Crowds gathered outside the mortuary in Freetown pic.twitter.com/MG7m0vM1Jo
— Martin Patience (@martinpatience) 16 sierpnia 2017
Zginęło prawie 400 osób
Lokalne władze poinformowały, że jak dotąd zginęło ponad 400 osób.
- Większość ciał, które znaleźliśmy w Lumley, pochodziło z tego terenu. Zostały one przeniesione wraz z osuwającą się ziemią. Burmistrz Freetown nakazał, aby wyciąć drzewa, co umożliwi sprawniejszą akcję odkopywania ciał - oznajmił kapitan Issa Sesay, oficer Sił Zbrojnych Sierra Leone Pracownicy Czerwonego Krzyża szacowali, że około 600 osób pozostało zaginionych po 48 godzinach od czasu wystąpienia intensywnych opadów. Gdy ziemia się osunęła, większość ofiar spała. Straty są ogromne. Tysiące ludzi straciło swoje domy. Rząd Sierra Leone zaapelował o pomoc do innych krajów.
W najbliższych dniach synoptycy prognozują silne i ciągłe opady deszczu. Wciąż istnieje ryzyko wystąpienia osuwisk w pobliżu Freetown. Przedstawicielka ONZ Linnea Van Wagenen stwierdziła we wtorek:
- Bardzo ciężko jest przedostać się przez góry, jest tam wyjątkowo ślisko i niebezpiecznie.

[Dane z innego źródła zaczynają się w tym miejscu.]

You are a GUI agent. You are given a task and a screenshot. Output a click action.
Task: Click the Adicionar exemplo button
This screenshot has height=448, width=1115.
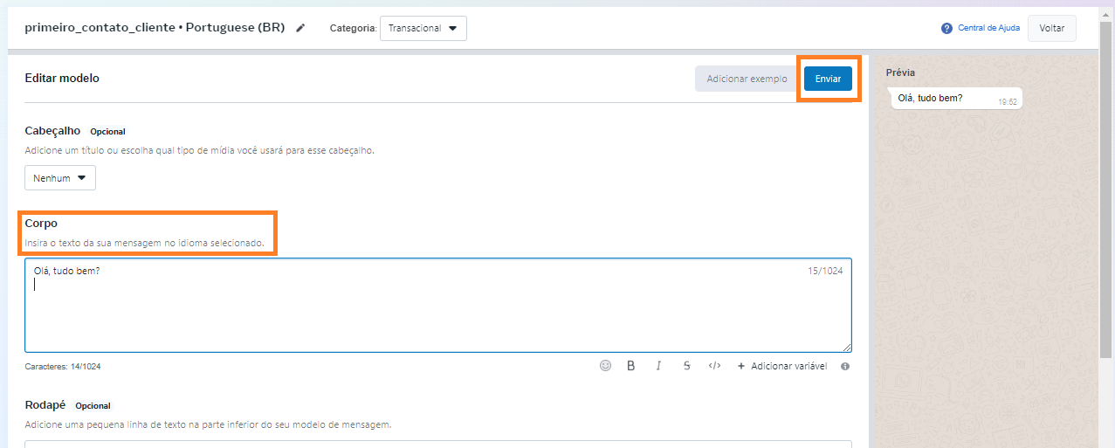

Obawiamy się tego, że dojdzie do kolejnego osuwiska - powiedziała. - Nie wiemy przecież, jak to osuwisko osłabiło grunt dookoła - dodała.
Obszary, które zostały dotknięte osuwiskiem, należą do ubogich dzielnic, które mają słabo rozwinięte systemy odwadniania, które przyczyniają się do częstych powodzi w sezonie letnim.